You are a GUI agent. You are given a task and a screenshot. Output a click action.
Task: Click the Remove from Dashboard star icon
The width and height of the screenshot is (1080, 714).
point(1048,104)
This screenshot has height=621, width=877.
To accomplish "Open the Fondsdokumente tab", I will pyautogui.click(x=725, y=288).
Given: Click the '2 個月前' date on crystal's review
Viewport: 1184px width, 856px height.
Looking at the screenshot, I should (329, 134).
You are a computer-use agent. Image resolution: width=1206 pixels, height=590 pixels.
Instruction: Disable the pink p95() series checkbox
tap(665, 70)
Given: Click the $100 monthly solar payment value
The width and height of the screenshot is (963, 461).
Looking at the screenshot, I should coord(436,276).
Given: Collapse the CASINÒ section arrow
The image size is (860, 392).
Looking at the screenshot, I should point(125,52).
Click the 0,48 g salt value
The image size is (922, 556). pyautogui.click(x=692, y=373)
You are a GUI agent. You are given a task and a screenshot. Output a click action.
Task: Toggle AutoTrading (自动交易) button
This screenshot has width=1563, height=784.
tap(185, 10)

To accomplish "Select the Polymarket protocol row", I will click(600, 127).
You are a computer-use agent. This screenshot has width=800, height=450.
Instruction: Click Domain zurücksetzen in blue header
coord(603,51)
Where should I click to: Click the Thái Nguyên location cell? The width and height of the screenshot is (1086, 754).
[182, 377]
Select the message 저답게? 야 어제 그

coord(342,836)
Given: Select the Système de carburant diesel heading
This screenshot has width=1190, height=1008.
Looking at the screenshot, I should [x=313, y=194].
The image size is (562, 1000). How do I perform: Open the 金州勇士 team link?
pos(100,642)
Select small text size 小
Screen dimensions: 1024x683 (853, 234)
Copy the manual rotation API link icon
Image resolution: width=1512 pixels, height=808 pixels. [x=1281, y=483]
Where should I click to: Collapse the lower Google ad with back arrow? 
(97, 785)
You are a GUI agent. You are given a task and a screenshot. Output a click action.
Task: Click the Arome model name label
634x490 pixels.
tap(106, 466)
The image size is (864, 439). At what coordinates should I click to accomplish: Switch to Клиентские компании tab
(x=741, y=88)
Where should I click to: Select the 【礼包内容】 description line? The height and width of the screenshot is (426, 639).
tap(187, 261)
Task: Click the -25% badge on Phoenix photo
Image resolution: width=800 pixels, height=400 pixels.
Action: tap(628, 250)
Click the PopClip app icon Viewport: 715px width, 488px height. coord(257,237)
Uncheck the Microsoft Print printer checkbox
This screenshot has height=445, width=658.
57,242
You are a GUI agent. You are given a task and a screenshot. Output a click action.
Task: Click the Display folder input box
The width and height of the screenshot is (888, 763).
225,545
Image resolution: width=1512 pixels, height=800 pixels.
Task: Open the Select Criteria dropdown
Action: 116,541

=====

[Instructions for the task]: Lines after the one containing "This screenshot has height=621, width=877." are not wanted; repeat exactly each line above from the first up to and including it.

[Problem solution]:
You are a GUI agent. You are given a task and a screenshot. Output a click action.
Task: Click the Remove from Dashboard star icon
The width and height of the screenshot is (1080, 714).
point(1048,104)
This screenshot has height=621, width=877.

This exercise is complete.